Benjamin Taylor’s The Hue and Cry at Our House is a jewel of a book. Taylor details a single year in his life, starting on November 22, 1963, when, as a sixth-grader, he shook President John F. Kennedy’s hand in Fort Worth, Texas. He uses this moment as an anchor to reach forward and backward in time to touch other events and occurrences. His choice of structure is utterly convincing: A year becomes all the years. The defining facets of his childhood—being rich, gay, Jewish, and Texas-bred—are universalized through Taylor’s thoughtful, sensitive reflections. In the face of current political and cultural divisiveness, it is a gift to see threads of one’s own experience woven into a completely unfamiliar life. That Taylor can tease out those threads with grace and economy is a testament to his skill as a writer and inquisitive compassion as a human.
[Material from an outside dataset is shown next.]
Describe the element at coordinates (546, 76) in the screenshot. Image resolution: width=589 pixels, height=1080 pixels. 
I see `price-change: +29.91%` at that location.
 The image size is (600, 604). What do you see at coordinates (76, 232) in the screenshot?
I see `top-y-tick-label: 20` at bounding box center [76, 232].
His roots are as improbable as his later successes: His ancestors fled pogroms and settled in Texas thanks to the beneficence of Jacob Schiff and the Galveston Movement in the early 1900s. His mother and father were nonreligious, solidly middle-class, and later wealthy, sometimes striving to fit in, at other times proudly different. They lived almost the exact same number of days on this planet, most of them spent together. Taylor and his older brother were the first in their family to not speak Yiddish. The morphing, shifting, and adapting of Jewish identity within a dominant (and wildly antagonistic) culture may be the backbone of much anti-Semitism, but that survival forged the opportunity for Taylor, a self-described “tiptoe walker, a hand-flapper, a ninny under pressure and a shrieker when frightened or angry. A mortification,” to exist in the full complexity of his queer, bookish, atheist, Jewish and mildly autistic self.
Taylor’s accolades and critical acclaim are glowing to the point of suspicion, yet his career output isn’t exactly prolific. That contrast exists, it seems, due to Taylor’s careful handling of his subject matter. Hue and Cry is no exception, as Taylor recounts both tragedy and epiphany with the becalmed perspective of someone who has already lived a complete life. “Offered the chance to have life over again from the start, I know I’d say no,” he writes. “Young again? When the greatest satisfaction has been getting older? Young for what? To endure again the thousand natural shocks? When what I want now is to earn my grave? I’ve picked it out and the plot is paid for.”
The literary quality of Hue and Cry, which tells its story without the constraints of linear chronology, is a clear result of Taylor’s life in books, not least of which is his work on Proust and Saul Bellow. That a deep relationship to fiction can make the “real” world more manageable is a sense shared by many readers, and Taylor’s memoir serves the same purpose. Even though he recounts lived events, they’re tinted by nostalgia and made literary in the style of their telling. “Literature […] existed to convince me that other people were as real as I was,” Taylor writes. With its delicate yet profound handling of a single year in a single life, Hue and Cry contributes to the difficult task of shaping a shared and empathetic reality.